I ragazzi di mister Cioffi sembrano aver trovato un loro equilibrio, derivante sia da una migliorata autostima, sia da un modulo di gioco piu’ adatto alle loro caratteristiche (3-5-2) , sia ad una condizione fisica che migliora di domenica in  domenica e non ultimo dalla conferma della bontà di alcuni elementi chiave quali Correa, Ferraro e Cascone.

Se è vero che non era il caso di deprimersi troppo, dopo le tre iniziali sconfitte consecutive, è altrettanto vero che non è il caso di esaltarsi per le ultime tre vittorie, peraltro due delle quali conquistate in trasferta e contro formazioni che ambiscono ad occupare al termine del torneo il posto al sole che varrà la promozione di Serie C.

La formazione di mister Cioffi  infatti dovrà dimostrare di potersela giocare anche tra le mura amiche, dove sarà necessariamente obbligata a “fare la partita”, con avversari che spesso e volentieri saranno chiusi a riccio a difesa della propria porta, e l’infortunio del centravanti titolare Speziale non aiuterà certamente i biancorossi in questo compito.

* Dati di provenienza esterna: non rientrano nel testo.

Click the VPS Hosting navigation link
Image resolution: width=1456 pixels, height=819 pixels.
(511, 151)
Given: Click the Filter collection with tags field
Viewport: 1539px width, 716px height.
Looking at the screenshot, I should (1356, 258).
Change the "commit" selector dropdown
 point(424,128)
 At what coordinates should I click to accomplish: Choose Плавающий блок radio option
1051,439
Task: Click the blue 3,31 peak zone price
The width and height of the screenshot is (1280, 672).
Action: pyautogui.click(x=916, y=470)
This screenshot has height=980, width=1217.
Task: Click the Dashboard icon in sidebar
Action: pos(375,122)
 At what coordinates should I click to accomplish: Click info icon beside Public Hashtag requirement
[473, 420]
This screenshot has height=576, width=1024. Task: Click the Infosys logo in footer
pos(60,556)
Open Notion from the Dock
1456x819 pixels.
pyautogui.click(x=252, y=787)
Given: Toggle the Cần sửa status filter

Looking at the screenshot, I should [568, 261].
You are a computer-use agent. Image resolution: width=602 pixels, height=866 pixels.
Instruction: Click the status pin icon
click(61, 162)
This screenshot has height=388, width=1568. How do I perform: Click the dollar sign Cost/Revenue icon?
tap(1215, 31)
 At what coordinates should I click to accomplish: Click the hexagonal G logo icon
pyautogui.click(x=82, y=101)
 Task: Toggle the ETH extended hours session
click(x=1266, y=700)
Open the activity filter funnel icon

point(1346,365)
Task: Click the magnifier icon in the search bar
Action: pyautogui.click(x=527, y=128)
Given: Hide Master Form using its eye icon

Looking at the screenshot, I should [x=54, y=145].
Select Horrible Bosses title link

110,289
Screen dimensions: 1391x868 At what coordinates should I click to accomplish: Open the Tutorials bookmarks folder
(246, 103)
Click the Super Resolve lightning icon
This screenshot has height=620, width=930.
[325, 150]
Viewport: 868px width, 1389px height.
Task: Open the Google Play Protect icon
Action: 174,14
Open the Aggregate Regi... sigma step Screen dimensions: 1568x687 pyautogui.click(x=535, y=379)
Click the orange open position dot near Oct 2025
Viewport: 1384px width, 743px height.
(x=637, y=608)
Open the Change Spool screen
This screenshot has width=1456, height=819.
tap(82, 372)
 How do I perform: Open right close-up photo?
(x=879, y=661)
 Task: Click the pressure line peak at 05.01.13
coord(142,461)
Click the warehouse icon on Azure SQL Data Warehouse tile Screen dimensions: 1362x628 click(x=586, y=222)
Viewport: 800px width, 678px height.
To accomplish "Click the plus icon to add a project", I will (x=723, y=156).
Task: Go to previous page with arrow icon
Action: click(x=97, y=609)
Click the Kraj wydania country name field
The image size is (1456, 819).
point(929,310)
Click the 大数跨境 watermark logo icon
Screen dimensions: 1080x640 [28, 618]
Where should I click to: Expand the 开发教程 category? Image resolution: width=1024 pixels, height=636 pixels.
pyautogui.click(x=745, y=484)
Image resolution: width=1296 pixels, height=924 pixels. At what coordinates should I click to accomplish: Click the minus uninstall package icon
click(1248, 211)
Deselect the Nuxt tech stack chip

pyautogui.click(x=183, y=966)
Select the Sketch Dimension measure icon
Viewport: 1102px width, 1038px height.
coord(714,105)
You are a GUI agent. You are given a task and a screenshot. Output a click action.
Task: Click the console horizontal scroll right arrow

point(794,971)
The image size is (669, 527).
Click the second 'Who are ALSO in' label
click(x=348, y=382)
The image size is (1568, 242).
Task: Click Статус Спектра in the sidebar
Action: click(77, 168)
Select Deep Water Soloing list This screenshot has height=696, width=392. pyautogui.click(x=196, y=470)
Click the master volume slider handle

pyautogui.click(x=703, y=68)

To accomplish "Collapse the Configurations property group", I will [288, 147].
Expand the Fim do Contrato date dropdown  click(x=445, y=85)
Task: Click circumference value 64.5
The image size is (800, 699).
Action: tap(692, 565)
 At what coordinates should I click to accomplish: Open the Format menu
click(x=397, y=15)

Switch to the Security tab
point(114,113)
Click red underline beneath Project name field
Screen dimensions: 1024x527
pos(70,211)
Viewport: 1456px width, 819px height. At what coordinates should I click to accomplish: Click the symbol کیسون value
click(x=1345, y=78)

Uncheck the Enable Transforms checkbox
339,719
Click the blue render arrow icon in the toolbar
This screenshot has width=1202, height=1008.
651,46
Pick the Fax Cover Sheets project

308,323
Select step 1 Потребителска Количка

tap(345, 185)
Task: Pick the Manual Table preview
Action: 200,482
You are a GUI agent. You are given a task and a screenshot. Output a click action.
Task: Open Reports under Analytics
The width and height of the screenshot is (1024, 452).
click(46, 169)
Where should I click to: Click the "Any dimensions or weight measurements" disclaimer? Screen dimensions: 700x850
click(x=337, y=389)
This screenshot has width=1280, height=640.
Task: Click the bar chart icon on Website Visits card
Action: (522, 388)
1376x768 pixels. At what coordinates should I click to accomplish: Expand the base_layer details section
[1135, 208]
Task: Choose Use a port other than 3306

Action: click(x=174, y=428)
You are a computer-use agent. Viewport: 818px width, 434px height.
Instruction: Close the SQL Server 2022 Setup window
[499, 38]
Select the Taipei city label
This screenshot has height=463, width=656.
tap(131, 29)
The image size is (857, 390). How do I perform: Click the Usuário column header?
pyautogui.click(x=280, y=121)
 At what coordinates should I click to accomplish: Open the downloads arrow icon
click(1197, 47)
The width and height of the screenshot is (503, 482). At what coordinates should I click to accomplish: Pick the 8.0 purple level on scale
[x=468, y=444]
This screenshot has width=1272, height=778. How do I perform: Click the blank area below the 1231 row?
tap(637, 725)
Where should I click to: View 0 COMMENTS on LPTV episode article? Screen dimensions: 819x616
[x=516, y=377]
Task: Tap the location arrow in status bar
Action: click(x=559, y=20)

Una cosa che fino ad oggi è possibile dire senza ombra di smentite, è che questo girone C di Serie D sembra essere veramente poca cosa, con al momento una sola formazione , la Virtus Vecomp Verona, che sembra staccarsi sulle rivali, per cui c’è tutto il tempo per i biancorossi per recuperare ulteriori posizioni in classifica, cercando di arrivare alla prossima primavera a ridosso della o delle battistrada per sferrare un attacco che tutta la tifoseria vuole fortemente dopo le troppe delusioni degli scorsi anni.